#### [PASSAGE SHOWN]

-----

Model order determination of ARMA models is an area of research to which many efforts have been devoted in the past. This problem has been of considerable interest for some time and it has a long and continuity history. The reason for this interest is twofold: relevance of the issue in many practical applications and the unsatisfaction got by the users of the existing methods. This unsatisfaction comes from the fact that the problem of order determination is an ill-posed problem; that is, desirable features of an algorithm can hardly be written in mathematical form. In most practical cases, the model order is not known. This vital and crucial step is ignored, chosen rather arbitrarily, or assumed to be available in many of the commonly employed ARMA modeling algorithms. For example, in spectrum analysis and modeling, the problem of model order selection is of most importance [15]. That is because the accuracy of the frequency estimates depends on the estimated order of the prediction filter [14].

Pioneering work on order selection has been done by Akaike [1], Rissanen [11], Schwarz [12], and Parzen [10]. Much attention has been given in the literature for determination of the autoregressive (AR) order. However, the problem of ARMA model order determination is much more difficult [15]. One method by Liang et al. [9] is shown to yield a level of performance for a general ARMA model order estimation never before achieved. This method is derived from the minimum description length (MDL) principle [11], [12]. It is based on the minimum eigenvalue (MEV) of a family of covariance matrices computed from the observed data. Liang et al. showed that the MDL did not work well at low signal-to-noise ratio (SNR) and is computationally expensive. This is due to the prediction error used in computing MDL that is directly affected by the accuracy of the parameter estimates.

-----

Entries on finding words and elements
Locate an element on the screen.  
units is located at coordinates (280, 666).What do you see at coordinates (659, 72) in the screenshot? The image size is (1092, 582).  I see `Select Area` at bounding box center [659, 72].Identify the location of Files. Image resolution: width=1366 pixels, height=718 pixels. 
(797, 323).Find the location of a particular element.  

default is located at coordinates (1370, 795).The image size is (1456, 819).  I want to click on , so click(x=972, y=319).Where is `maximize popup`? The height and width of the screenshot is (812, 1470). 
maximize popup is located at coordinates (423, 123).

-----

#### [WHAT THE EXERCISE ASKS]
Reproduce the wording of the passage on ARMA model order, starting with "Pioneering work on" and going on through "the parameter estimates.". This data stands apart from the passage on ARMA model order determination.

#### [FINAL ANSWER]
Pioneering work on order selection has been done by Akaike [1], Rissanen [11], Schwarz [12], and Parzen [10]. Much attention has been given in the literature for determination of the autoregressive (AR) order. However, the problem of ARMA model order determination is much more difficult [15]. One method by Liang et al. [9] is shown to yield a level of performance for a general ARMA model order estimation never before achieved. This method is derived from the minimum description length (MDL) principle [11], [12]. It is based on the minimum eigenvalue (MEV) of a family of covariance matrices computed from the observed data. Liang et al. showed that the MDL did not work well at low signal-to-noise ratio (SNR) and is computationally expensive. This is due to the prediction error used in computing MDL that is directly affected by the accuracy of the parameter estimates.